Today’s Nice Price or Crack Pipe GLHS is number 341 out of a total of only 500 made. Let’s see if its price presently makes it a number 1 value
With 58% of you going Nice Price for yesterday’s 1988 Chrysler Conquest, I’d say that wide body’s still got it going on. Hopefully its eventual new owner will add to its originality by reinstating the cool factory sound system and triangle-centered, multi-button steering wheel.
Imports weren’t the only way Chrysler attacked tires and the competition in the ‘80s.
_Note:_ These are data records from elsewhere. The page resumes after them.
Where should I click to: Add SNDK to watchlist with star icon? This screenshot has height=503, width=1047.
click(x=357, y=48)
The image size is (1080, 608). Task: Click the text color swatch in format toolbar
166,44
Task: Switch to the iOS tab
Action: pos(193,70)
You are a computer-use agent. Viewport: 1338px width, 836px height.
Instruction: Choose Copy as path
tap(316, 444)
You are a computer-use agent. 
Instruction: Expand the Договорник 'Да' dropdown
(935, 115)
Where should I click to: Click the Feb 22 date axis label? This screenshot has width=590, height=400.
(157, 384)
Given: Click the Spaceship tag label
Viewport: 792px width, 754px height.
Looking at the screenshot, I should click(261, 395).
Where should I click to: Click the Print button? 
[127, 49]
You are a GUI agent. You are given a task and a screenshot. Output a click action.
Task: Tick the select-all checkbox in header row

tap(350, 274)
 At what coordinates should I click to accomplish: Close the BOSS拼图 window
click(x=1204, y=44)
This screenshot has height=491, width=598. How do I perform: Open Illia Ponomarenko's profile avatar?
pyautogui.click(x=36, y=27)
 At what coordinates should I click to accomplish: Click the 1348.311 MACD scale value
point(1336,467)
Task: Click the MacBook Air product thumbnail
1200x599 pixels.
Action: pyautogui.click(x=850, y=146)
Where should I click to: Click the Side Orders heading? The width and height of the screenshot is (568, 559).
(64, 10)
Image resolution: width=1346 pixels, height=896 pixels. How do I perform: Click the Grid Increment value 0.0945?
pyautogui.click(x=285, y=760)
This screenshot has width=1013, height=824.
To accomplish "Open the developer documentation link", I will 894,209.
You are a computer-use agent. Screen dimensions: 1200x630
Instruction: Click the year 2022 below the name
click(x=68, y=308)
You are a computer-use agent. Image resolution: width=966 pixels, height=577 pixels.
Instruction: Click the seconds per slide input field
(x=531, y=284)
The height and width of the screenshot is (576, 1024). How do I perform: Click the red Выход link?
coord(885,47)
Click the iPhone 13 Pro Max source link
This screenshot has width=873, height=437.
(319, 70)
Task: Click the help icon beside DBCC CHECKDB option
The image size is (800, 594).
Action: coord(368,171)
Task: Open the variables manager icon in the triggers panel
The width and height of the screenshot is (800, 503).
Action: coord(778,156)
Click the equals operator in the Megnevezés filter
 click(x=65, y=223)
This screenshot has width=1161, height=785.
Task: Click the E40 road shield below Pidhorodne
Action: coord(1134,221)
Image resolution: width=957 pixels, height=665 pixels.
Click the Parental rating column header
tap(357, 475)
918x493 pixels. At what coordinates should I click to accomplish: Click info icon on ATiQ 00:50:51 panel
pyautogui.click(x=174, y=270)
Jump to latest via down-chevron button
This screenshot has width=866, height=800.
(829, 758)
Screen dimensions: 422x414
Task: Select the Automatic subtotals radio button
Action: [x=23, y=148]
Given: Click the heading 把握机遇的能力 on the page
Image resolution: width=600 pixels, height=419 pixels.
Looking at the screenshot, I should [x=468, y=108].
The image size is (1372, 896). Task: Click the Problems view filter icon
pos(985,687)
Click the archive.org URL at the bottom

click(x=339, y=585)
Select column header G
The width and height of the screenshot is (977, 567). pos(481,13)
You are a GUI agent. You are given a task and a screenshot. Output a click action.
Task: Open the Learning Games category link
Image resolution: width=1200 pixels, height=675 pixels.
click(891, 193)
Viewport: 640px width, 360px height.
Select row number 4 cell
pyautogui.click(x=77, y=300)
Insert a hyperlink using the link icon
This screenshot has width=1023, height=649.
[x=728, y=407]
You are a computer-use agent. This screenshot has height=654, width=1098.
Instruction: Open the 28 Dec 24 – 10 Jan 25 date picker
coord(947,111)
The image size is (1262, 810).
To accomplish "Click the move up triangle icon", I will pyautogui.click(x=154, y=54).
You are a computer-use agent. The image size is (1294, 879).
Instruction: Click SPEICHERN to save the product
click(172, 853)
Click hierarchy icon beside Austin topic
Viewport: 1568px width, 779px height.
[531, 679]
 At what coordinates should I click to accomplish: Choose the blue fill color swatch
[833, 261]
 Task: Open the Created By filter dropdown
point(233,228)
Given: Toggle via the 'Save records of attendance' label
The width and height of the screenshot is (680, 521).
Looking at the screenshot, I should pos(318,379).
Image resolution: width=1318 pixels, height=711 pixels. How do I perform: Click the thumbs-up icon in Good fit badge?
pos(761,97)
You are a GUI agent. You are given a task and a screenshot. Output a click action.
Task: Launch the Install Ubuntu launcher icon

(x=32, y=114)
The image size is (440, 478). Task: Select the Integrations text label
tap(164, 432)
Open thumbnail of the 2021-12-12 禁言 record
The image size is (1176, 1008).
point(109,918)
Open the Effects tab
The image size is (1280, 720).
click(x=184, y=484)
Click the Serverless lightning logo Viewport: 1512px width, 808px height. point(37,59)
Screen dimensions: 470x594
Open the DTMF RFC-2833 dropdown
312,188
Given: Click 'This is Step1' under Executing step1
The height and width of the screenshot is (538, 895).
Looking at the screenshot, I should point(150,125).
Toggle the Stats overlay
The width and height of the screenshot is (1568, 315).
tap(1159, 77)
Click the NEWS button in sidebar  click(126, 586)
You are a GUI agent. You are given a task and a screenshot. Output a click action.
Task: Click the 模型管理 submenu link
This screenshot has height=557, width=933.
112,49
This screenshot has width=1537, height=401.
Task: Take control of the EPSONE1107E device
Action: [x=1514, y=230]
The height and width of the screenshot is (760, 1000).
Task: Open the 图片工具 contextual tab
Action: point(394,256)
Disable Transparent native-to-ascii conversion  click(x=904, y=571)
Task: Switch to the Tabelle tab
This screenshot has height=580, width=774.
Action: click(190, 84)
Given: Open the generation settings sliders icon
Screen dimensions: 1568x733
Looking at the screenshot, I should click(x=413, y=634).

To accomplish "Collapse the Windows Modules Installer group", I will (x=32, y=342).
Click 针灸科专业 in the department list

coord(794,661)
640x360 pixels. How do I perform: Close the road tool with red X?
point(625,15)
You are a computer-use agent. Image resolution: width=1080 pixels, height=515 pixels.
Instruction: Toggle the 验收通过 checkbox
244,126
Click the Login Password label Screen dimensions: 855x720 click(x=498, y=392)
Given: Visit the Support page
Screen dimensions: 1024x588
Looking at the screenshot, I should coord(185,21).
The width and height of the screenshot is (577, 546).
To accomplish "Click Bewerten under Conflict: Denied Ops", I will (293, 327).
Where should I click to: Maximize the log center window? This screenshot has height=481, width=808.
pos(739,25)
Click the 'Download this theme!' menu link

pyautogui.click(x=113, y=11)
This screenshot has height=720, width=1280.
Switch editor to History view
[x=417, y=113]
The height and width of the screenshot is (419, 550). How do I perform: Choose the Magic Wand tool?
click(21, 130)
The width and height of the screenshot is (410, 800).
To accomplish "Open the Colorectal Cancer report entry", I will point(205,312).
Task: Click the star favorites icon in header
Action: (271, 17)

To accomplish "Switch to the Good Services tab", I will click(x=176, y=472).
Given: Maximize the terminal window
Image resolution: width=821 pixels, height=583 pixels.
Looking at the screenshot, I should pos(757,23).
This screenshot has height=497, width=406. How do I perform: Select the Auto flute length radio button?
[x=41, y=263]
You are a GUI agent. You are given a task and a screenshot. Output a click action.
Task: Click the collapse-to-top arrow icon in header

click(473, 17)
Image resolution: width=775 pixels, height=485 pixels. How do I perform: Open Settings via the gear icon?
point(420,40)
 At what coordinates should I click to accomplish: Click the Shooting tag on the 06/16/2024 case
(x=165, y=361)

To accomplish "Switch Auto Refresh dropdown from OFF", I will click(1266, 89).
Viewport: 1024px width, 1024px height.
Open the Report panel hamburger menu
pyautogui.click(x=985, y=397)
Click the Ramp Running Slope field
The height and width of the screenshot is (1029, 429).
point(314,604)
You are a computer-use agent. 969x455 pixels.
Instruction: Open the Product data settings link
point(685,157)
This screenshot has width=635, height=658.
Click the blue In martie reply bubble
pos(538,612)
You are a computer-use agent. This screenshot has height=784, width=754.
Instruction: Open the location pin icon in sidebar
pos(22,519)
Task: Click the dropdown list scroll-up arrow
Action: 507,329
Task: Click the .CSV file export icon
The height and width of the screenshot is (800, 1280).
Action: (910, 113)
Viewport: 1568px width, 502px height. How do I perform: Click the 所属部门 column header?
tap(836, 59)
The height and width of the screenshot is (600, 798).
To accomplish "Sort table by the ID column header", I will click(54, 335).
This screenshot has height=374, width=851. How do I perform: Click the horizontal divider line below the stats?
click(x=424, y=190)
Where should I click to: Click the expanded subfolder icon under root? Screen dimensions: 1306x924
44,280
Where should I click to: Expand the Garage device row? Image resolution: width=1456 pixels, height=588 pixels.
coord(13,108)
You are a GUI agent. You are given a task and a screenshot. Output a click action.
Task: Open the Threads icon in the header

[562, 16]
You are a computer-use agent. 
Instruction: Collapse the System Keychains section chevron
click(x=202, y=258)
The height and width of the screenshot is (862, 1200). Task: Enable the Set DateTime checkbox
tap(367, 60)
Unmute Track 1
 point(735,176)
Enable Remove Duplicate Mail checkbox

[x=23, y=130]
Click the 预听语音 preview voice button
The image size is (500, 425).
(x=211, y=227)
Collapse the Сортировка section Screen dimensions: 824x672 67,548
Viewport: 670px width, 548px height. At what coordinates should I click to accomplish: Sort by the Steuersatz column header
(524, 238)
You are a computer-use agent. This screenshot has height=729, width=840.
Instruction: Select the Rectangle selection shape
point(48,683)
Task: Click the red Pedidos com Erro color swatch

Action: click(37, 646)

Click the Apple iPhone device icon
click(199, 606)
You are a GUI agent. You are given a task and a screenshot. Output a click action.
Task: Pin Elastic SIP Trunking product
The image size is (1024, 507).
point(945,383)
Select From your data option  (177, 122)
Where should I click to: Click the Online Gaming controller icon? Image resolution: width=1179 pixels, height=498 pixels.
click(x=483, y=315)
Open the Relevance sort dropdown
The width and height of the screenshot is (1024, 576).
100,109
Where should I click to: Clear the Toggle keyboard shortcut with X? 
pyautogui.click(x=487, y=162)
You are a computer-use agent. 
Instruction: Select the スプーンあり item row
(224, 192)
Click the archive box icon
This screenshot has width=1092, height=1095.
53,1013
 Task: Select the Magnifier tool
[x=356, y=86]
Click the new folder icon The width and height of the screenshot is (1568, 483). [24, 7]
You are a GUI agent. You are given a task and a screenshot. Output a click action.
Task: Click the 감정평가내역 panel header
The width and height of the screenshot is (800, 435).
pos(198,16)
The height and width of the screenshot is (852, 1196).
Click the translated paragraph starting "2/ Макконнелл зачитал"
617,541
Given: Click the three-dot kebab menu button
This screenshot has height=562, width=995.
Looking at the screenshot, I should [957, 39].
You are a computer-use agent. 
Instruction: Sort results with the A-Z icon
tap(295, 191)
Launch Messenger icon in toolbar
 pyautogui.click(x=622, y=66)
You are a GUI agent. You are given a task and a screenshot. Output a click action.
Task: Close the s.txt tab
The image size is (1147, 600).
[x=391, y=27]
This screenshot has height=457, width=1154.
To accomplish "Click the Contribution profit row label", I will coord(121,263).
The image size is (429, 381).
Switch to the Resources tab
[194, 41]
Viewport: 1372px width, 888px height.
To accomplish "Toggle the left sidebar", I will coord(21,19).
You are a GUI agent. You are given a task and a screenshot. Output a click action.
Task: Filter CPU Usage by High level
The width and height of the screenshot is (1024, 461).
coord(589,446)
They also leveraged their own domestic wares for some FWD mayhem and madness, and perhaps the maddest of all of those was the mating of the Dodge Omni compact hatch with the 2.2-litre turbo mill from the larger K-car. This of course was handled by that maestro of motivation, Carroll Shelby.
Shelby was a long-time bestie with Lee Iacocca and when the latter got booted from Ford and ended up chomping his cigar over at Chrysler, he brought Shelby along for the ride. Yay, nepotism!
Of course, back then Chrysler didn’t have much in the way of RWD sporty cars that had long been Shelby’s forte, so he focused on putting the most horsepower he could into the smallest, lightest-weight cars he could find on the Chrysler lot.
One of the earliest of those was the GLH, which stood for Goes Like Hell. These lifted all the suspension and engine mods that Shelby put on the Omni-based Charger and put them on the Omni itself, creating a domestic challenger to VW’s then king of the hot hatch, the GTI.
The GLHS is a modded GLH. The appended “S” stands for ’S-more, and indicates that it’s got a few additional tricks up its sleeve. The most notable of those was the turbocharged and intercooled 2.2-litre four, which melded external bits from Chrysler’s Turbo II engine with the internal parts from the Turbo I. Despite the lack of the Turbo II’s forged crank, fatter connecting rods and other mods, the Shelby-built engines have proven over the years to be reasonably stout.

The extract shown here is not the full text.